- _Required work_
Convert every line of the listing below into a Markdown table with the columns Row and Line, numbering the lines in order and leaving out the blank ones.

* begin Listed records *

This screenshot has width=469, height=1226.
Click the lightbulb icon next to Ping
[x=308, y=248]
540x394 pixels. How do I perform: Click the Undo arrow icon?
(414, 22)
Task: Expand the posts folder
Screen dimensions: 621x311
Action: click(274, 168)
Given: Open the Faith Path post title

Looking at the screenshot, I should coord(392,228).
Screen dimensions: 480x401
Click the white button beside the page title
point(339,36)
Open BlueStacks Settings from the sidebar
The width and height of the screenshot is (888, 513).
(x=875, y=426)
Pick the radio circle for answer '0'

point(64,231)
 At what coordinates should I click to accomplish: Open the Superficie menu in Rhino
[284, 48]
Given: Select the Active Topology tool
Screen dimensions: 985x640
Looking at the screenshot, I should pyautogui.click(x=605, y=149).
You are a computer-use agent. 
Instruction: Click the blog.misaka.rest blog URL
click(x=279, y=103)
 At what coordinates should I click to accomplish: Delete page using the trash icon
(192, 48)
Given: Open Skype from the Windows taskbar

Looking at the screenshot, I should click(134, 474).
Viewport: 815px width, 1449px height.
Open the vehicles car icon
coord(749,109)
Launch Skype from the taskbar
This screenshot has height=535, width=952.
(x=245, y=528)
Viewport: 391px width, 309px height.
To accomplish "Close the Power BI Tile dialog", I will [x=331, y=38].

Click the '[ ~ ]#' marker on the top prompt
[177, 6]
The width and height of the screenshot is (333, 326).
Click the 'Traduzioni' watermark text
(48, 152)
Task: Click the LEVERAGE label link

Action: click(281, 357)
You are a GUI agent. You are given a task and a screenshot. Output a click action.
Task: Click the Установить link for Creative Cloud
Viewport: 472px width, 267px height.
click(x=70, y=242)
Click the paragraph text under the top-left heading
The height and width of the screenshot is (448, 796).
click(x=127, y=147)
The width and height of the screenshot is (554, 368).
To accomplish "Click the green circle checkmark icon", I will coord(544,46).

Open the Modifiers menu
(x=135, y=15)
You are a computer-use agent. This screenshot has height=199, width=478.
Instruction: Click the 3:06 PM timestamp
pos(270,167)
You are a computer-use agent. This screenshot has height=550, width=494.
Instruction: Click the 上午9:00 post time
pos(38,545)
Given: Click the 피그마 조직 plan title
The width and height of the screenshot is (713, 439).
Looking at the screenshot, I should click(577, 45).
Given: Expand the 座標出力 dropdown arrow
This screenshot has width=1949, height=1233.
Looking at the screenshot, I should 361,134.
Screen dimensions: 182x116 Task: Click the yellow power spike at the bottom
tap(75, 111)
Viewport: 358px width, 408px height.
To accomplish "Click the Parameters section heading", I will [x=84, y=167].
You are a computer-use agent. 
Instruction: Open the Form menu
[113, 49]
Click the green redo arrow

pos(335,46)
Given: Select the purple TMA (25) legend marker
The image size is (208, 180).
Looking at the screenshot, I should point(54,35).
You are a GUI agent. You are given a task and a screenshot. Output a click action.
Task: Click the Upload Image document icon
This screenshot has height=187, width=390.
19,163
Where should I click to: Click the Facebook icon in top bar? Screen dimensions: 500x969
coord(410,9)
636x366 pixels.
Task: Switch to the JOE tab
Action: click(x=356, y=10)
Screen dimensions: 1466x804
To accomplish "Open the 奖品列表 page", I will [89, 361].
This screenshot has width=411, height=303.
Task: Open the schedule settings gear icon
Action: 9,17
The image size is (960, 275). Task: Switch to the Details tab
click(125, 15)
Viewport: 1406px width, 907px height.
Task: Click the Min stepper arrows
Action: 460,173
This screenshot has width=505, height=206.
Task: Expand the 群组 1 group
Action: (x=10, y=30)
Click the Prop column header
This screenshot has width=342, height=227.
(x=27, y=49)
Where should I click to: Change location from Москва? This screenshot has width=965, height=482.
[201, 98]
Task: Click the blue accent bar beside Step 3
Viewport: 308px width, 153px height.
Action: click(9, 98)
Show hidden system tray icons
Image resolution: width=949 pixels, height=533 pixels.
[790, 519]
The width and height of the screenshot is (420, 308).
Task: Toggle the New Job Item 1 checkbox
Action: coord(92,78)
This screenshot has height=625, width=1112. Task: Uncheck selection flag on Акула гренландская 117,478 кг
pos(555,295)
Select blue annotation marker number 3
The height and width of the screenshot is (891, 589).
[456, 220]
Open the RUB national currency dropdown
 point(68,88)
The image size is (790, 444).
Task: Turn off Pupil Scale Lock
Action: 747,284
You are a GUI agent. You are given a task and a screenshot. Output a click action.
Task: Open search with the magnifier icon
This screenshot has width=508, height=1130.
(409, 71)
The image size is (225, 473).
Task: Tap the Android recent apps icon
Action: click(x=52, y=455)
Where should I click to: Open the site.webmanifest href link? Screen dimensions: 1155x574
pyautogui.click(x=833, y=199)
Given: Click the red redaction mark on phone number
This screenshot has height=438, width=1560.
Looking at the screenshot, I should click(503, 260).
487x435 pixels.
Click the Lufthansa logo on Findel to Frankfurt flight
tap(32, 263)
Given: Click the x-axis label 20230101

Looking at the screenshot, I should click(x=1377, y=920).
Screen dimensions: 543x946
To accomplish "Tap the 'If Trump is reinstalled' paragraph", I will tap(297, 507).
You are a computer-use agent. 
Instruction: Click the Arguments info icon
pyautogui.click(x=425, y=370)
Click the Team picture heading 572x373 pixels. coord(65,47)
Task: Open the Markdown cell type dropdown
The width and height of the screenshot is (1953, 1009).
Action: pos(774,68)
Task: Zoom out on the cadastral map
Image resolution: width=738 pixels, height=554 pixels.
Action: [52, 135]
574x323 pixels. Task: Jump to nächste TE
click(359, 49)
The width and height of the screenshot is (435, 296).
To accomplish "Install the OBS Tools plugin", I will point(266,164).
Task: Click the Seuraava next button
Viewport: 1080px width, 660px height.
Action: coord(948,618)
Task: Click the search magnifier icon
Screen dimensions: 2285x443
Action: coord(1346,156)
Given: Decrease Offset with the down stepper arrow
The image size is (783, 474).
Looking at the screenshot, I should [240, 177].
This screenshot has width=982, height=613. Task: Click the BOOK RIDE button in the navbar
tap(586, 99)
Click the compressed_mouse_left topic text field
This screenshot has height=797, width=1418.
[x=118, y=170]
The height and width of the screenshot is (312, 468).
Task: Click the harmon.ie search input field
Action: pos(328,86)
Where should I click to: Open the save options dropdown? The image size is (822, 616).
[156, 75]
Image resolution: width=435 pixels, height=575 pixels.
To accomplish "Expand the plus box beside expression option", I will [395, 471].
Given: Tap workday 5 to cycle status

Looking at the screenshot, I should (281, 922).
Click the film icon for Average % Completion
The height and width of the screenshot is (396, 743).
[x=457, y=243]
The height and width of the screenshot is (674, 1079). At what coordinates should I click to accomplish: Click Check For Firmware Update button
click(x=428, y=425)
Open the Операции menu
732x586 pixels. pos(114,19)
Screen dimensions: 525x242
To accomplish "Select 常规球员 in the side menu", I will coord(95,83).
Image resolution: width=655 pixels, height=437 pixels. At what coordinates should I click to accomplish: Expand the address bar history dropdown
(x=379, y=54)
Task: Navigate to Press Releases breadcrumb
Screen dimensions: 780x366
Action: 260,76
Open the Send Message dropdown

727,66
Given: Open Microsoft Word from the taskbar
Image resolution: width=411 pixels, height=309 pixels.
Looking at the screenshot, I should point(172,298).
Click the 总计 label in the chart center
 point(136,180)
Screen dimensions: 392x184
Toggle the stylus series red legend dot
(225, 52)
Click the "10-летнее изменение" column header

* end Listed records *

- _Solution to this problem_
| Row | Line |
|---|---|
| 1 | This screenshot has width=469, height=1226. |
| 2 | Click the lightbulb icon next to Ping |
| 3 | [x=308, y=248] |
| 4 | 540x394 pixels. How do I perform: Click the Undo arrow icon? |
| 5 | (414, 22) |
| 6 | Task: Expand the posts folder |
| 7 | Screen dimensions: 621x311 |
| 8 | Action: click(274, 168) |
| 9 | Given: Open the Faith Path post title |
| 10 | Looking at the screenshot, I should coord(392,228). |
| 11 | Screen dimensions: 480x401 |
| 12 | Click the white button beside the page title |
| 13 | point(339,36) |
| 14 | Open BlueStacks Settings from the sidebar |
| 15 | The width and height of the screenshot is (888, 513). |
| 16 | (x=875, y=426) |
| 17 | Pick the radio circle for answer '0' |
| 18 | point(64,231) |
| 19 |  At what coordinates should I click to accomplish: Open the Superficie menu in Rhino |
| 20 | [284, 48] |
| 21 | Given: Select the Active Topology tool |
| 22 | Screen dimensions: 985x640 |
| 23 | Looking at the screenshot, I should pyautogui.click(x=605, y=149). |
| 24 | You are a computer-use agent.  |
| 25 | Instruction: Click the blog.misaka.rest blog URL |
| 26 | click(x=279, y=103) |
| 27 |  At what coordinates should I click to accomplish: Delete page using the trash icon |
| 28 | (192, 48) |
| 29 | Given: Open Skype from the Windows taskbar |
| 30 | Looking at the screenshot, I should click(134, 474). |
| 31 | Viewport: 815px width, 1449px height. |
| 32 | Open the vehicles car icon |
| 33 | coord(749,109) |
| 34 | Launch Skype from the taskbar |
| 35 | This screenshot has height=535, width=952. |
| 36 | (x=245, y=528) |
| 37 | Viewport: 391px width, 309px height. |
| 38 | To accomplish "Close the Power BI Tile dialog", I will [x=331, y=38]. |
| 39 | Click the '[ ~ ]#' marker on the top prompt |
| 40 | [177, 6] |
| 41 | The width and height of the screenshot is (333, 326). |
| 42 | Click the 'Traduzioni' watermark text |
| 43 | (48, 152) |
| 44 | Task: Click the LEVERAGE label link |
| 45 | Action: click(281, 357) |
| 46 | You are a GUI agent. You are given a task and a screenshot. Output a click action. |
| 47 | Task: Click the Установить link for Creative Cloud |
| 48 | Viewport: 472px width, 267px height. |
| 49 | click(x=70, y=242) |
| 50 | Click the paragraph text under the top-left heading |
| 51 | The height and width of the screenshot is (448, 796). |
| 52 | click(x=127, y=147) |
| 53 | The width and height of the screenshot is (554, 368). |
| 54 | To accomplish "Click the green circle checkmark icon", I will coord(544,46). |
| 55 | Open the Modifiers menu |
| 56 | (x=135, y=15) |
| 57 | You are a computer-use agent. This screenshot has height=199, width=478. |
| 58 | Instruction: Click the 3:06 PM timestamp |
| 59 | pos(270,167) |
| 60 | You are a computer-use agent. This screenshot has height=550, width=494. |
| 61 | Instruction: Click the 上午9:00 post time |
| 62 | pos(38,545) |
| 63 | Given: Click the 피그마 조직 plan title |
| 64 | The width and height of the screenshot is (713, 439). |
| 65 | Looking at the screenshot, I should click(577, 45). |
| 66 | Given: Expand the 座標出力 dropdown arrow |
| 67 | This screenshot has width=1949, height=1233. |
| 68 | Looking at the screenshot, I should 361,134. |
| 69 | Screen dimensions: 182x116 Task: Click the yellow power spike at the bottom |
| 70 | tap(75, 111) |
| 71 | Viewport: 358px width, 408px height. |
| 72 | To accomplish "Click the Parameters section heading", I will [x=84, y=167]. |
| 73 | You are a computer-use agent.  |
| 74 | Instruction: Open the Form menu |
| 75 | [113, 49] |
| 76 | Click the green redo arrow |
| 77 | pos(335,46) |
| 78 | Given: Select the purple TMA (25) legend marker |
| 79 | The image size is (208, 180). |
| 80 | Looking at the screenshot, I should point(54,35). |
| 81 | You are a GUI agent. You are given a task and a screenshot. Output a click action. |
| 82 | Task: Click the Upload Image document icon |
| 83 | This screenshot has height=187, width=390. |
| 84 | 19,163 |
| 85 | Where should I click to: Click the Facebook icon in top bar? Screen dimensions: 500x969 |
| 86 | coord(410,9) |
| 87 | 636x366 pixels. |
| 88 | Task: Switch to the JOE tab |
| 89 | Action: click(x=356, y=10) |
| 90 | Screen dimensions: 1466x804 |
| 91 | To accomplish "Open the 奖品列表 page", I will [89, 361]. |
| 92 | This screenshot has width=411, height=303. |
| 93 | Task: Open the schedule settings gear icon |
| 94 | Action: 9,17 |
| 95 | The image size is (960, 275). Task: Switch to the Details tab |
| 96 | click(125, 15) |
| 97 | Viewport: 1406px width, 907px height. |
| 98 | Task: Click the Min stepper arrows |
| 99 | Action: 460,173 |
| 100 | This screenshot has width=505, height=206. |
| 101 | Task: Expand the 群组 1 group |
| 102 | Action: (x=10, y=30) |
| 103 | Click the Prop column header |
| 104 | This screenshot has width=342, height=227. |
| 105 | (x=27, y=49) |
| 106 | Where should I click to: Change location from Москва? This screenshot has width=965, height=482. |
| 107 | [201, 98] |
| 108 | Task: Click the blue accent bar beside Step 3 |
| 109 | Viewport: 308px width, 153px height. |
| 110 | Action: click(9, 98) |
| 111 | Show hidden system tray icons |
| 112 | Image resolution: width=949 pixels, height=533 pixels. |
| 113 | [790, 519] |
| 114 | The width and height of the screenshot is (420, 308). |
| 115 | Task: Toggle the New Job Item 1 checkbox |
| 116 | Action: coord(92,78) |
| 117 | This screenshot has height=625, width=1112. Task: Uncheck selection flag on Акула гренландская 117,478 кг |
| 118 | pos(555,295) |
| 119 | Select blue annotation marker number 3 |
| 120 | The height and width of the screenshot is (891, 589). |
| 121 | [456, 220] |
| 122 | Open the RUB national currency dropdown |
| 123 |  point(68,88) |
| 124 | The image size is (790, 444). |
| 125 | Task: Turn off Pupil Scale Lock |
| 126 | Action: 747,284 |
| 127 | You are a GUI agent. You are given a task and a screenshot. Output a click action. |
| 128 | Task: Open search with the magnifier icon |
| 129 | This screenshot has width=508, height=1130. |
| 130 | (409, 71) |
| 131 | The image size is (225, 473). |
| 132 | Task: Tap the Android recent apps icon |
| 133 | Action: click(x=52, y=455) |
| 134 | Where should I click to: Open the site.webmanifest href link? Screen dimensions: 1155x574 |
| 135 | pyautogui.click(x=833, y=199) |
| 136 | Given: Click the red redaction mark on phone number |
| 137 | This screenshot has height=438, width=1560. |
| 138 | Looking at the screenshot, I should click(503, 260). |
| 139 | 487x435 pixels. |
| 140 | Click the Lufthansa logo on Findel to Frankfurt flight |
| 141 | tap(32, 263) |
| 142 | Given: Click the x-axis label 20230101 |
| 143 | Looking at the screenshot, I should click(x=1377, y=920). |
| 144 | Screen dimensions: 543x946 |
| 145 | To accomplish "Tap the 'If Trump is reinstalled' paragraph", I will tap(297, 507). |
| 146 | You are a computer-use agent.  |
| 147 | Instruction: Click the Arguments info icon |
| 148 | pyautogui.click(x=425, y=370) |
| 149 | Click the Team picture heading 572x373 pixels. coord(65,47) |
| 150 | Task: Open the Markdown cell type dropdown |
| 151 | The width and height of the screenshot is (1953, 1009). |
| 152 | Action: pos(774,68) |
| 153 | Task: Zoom out on the cadastral map |
| 154 | Image resolution: width=738 pixels, height=554 pixels. |
| 155 | Action: [52, 135] |
| 156 | 574x323 pixels. Task: Jump to nächste TE |
| 157 | click(359, 49) |
| 158 | The width and height of the screenshot is (435, 296). |
| 159 | To accomplish "Install the OBS Tools plugin", I will point(266,164). |
| 160 | Task: Click the Seuraava next button |
| 161 | Viewport: 1080px width, 660px height. |
| 162 | Action: coord(948,618) |
| 163 | Task: Click the search magnifier icon |
| 164 | Screen dimensions: 2285x443 |
| 165 | Action: coord(1346,156) |
| 166 | Given: Decrease Offset with the down stepper arrow |
| 167 | The image size is (783, 474). |
| 168 | Looking at the screenshot, I should [240, 177]. |
| 169 | This screenshot has width=982, height=613. Task: Click the BOOK RIDE button in the navbar |
| 170 | tap(586, 99) |
| 171 | Click the compressed_mouse_left topic text field |
| 172 | This screenshot has height=797, width=1418. |
| 173 | [x=118, y=170] |
| 174 | The height and width of the screenshot is (312, 468). |
| 175 | Task: Click the harmon.ie search input field |
| 176 | Action: pos(328,86) |
| 177 | Where should I click to: Open the save options dropdown? The image size is (822, 616). |
| 178 | [156, 75] |
| 179 | Image resolution: width=435 pixels, height=575 pixels. |
| 180 | To accomplish "Expand the plus box beside expression option", I will [395, 471]. |
| 181 | Given: Tap workday 5 to cycle status |
| 182 | Looking at the screenshot, I should (281, 922). |
| 183 | Click the film icon for Average % Completion |
| 184 | The height and width of the screenshot is (396, 743). |
| 185 | [x=457, y=243] |
| 186 | The height and width of the screenshot is (674, 1079). At what coordinates should I click to accomplish: Click Check For Firmware Update button |
| 187 | click(x=428, y=425) |
| 188 | Open the Операции menu |
| 189 | 732x586 pixels. pos(114,19) |
| 190 | Screen dimensions: 525x242 |
| 191 | To accomplish "Select 常规球员 in the side menu", I will coord(95,83). |
| 192 | Image resolution: width=655 pixels, height=437 pixels. At what coordinates should I click to accomplish: Expand the address bar history dropdown |
| 193 | (x=379, y=54) |
| 194 | Task: Navigate to Press Releases breadcrumb |
| 195 | Screen dimensions: 780x366 |
| 196 | Action: 260,76 |
| 197 | Open the Send Message dropdown |
| 198 | 727,66 |
| 199 | Given: Open Microsoft Word from the taskbar |
| 200 | Image resolution: width=411 pixels, height=309 pixels. |
| 201 | Looking at the screenshot, I should point(172,298). |
| 202 | Click the 总计 label in the chart center |
| 203 |  point(136,180) |
| 204 | Screen dimensions: 392x184 |
| 205 | Toggle the stylus series red legend dot |
| 206 | (225, 52) |
| 207 | Click the "10-летнее изменение" column header |